Am 22.6.2012 schlossen die Klägerin und die. M. S. G. mit Sitz in Essen, eine hundertprozentige Tochter der Beklagten zu 1), vertreten durch den Beklagten zu 2) als "Prokuristen", einen Vertriebsvertrag, wobei der Beklagte zu 2) jedoch zu keinem Zeitpunkt als Prokurist der. M. S. G. im Handelsregister eingetragen war.
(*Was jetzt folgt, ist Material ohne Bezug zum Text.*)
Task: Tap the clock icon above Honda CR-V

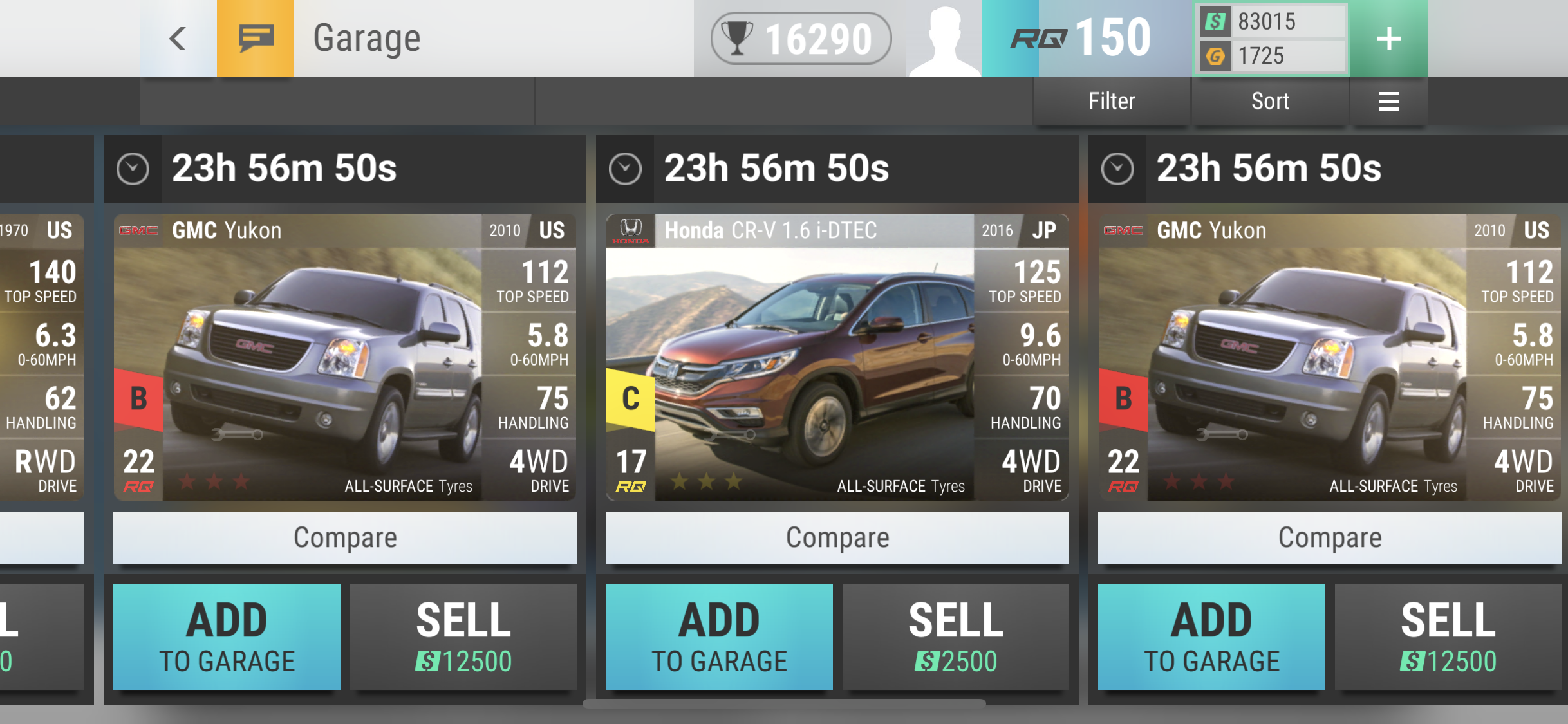Action: click(x=626, y=169)
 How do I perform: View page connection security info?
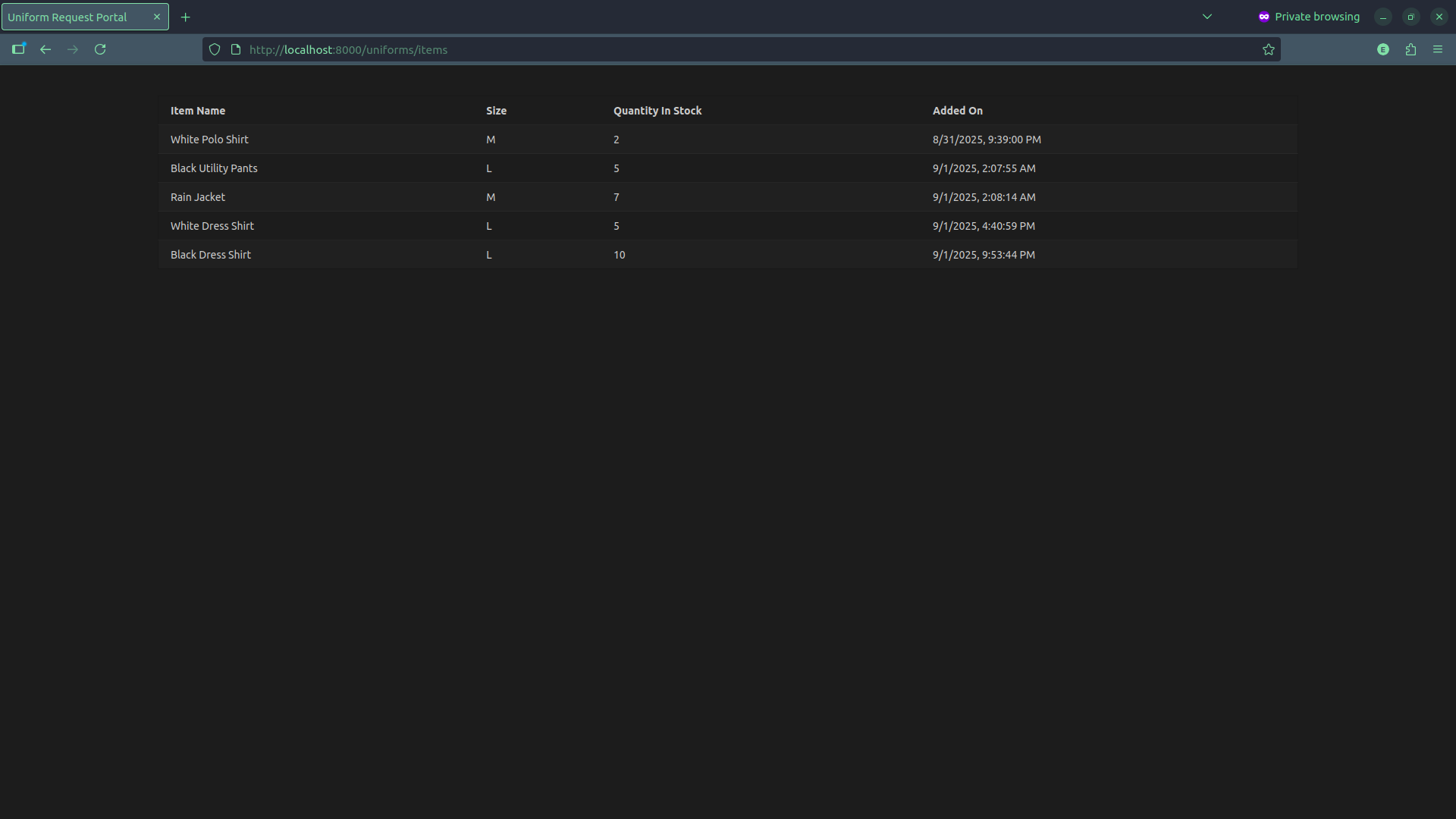(236, 49)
Dieser Vertriebsvertrag wurde am 1.10.2012 durch einen weiteren, zwischen dem Kläger und der Beklagten zu 1) abgeschlossenen Vertriebsvertrag abgelöst, wobei die Beklagte zu 1) durch den Beklagten zu 2) als " " vertreten wurde. Die Einzelheiten dieser Verträge lassen sich den Anlagen K 4 und K 5 entnehmen. Noch vor dem Zustandekommen des ersten Vertriebsvertrages schloss die Klägerin mit dem Beklagten zu 2) eine Vertraulichkeitsvereinbarung, deren Einzelheiten aus der Anlage K 8 ersichtlich sind.
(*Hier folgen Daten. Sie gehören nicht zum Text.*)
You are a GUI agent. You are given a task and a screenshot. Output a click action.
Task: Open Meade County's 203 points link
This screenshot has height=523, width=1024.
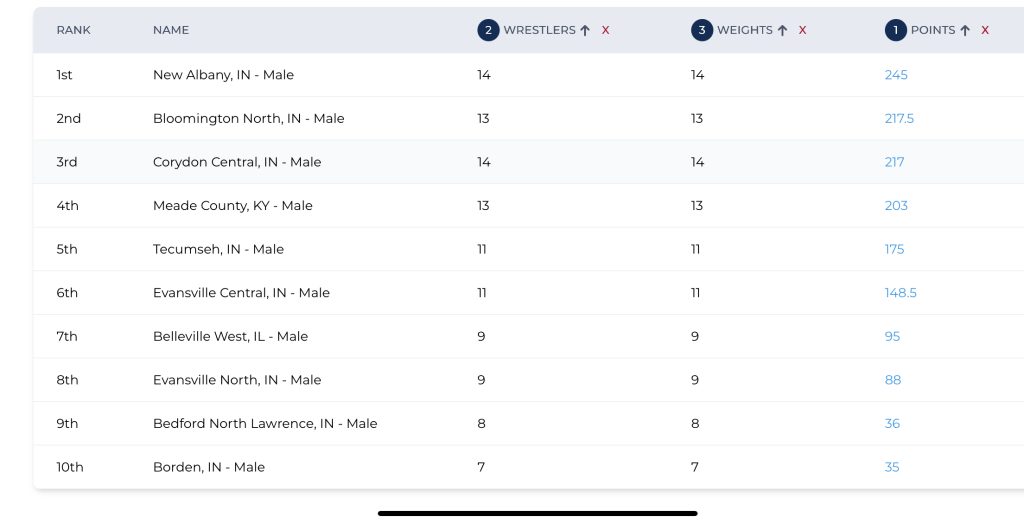896,206
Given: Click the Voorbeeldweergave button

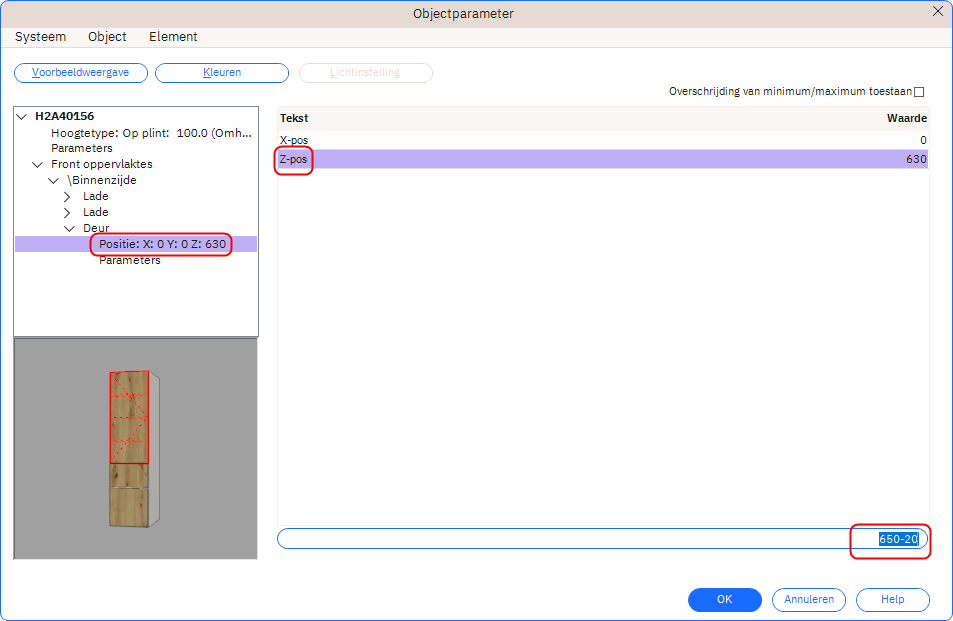Looking at the screenshot, I should pos(81,73).
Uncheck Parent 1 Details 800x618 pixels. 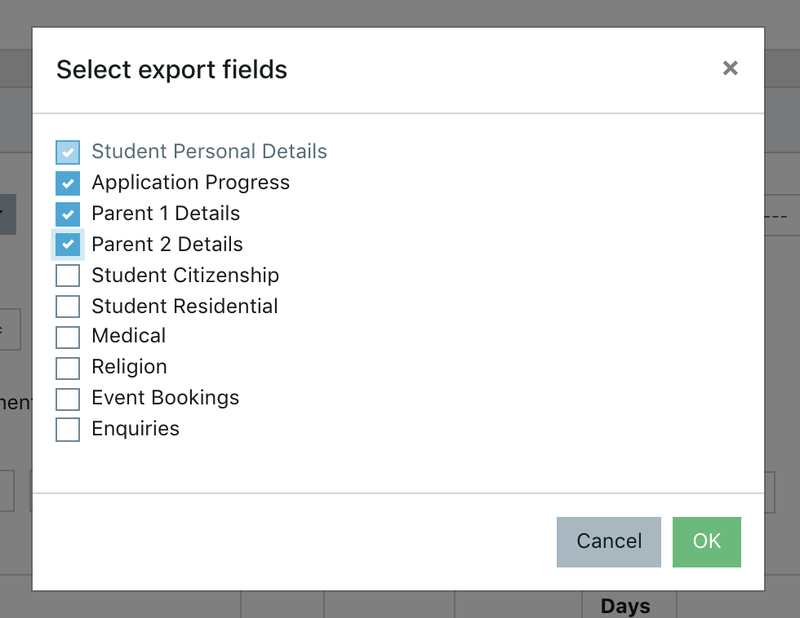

Mit ihrer Klage wendet sich die Klägerin gegen ein auf der Internetseite http://v.-b.. com beworbenes Produkt "V.-B." (nachfolgend: angegriffene Ausführungsform, vgl. Anlagen K 10 und K 11), das durch die Beklagten in der Bundesrepublik Deutschland angeboten und vertrieben wird. In diesem Zusammenhang war die Beklagte zu 1) auf der internationalen Fachmesse "F.", die im April 2015 (09. - 12.04.) in Köln stattfand, mit einem Messestand vertreten, der unter anderem durch Herrn C. J. besucht wurde. Bei ihm handelt es sich um den Geschäftsführer einer Gesellschaft nach österreichischem GmbH-Recht, die ihrerseits zusammen mit Herrn Prof. D. F., dem eingetragenen Inhaber des Klagegebrauchsmusters, Gesellschafterin der Klägerin ist.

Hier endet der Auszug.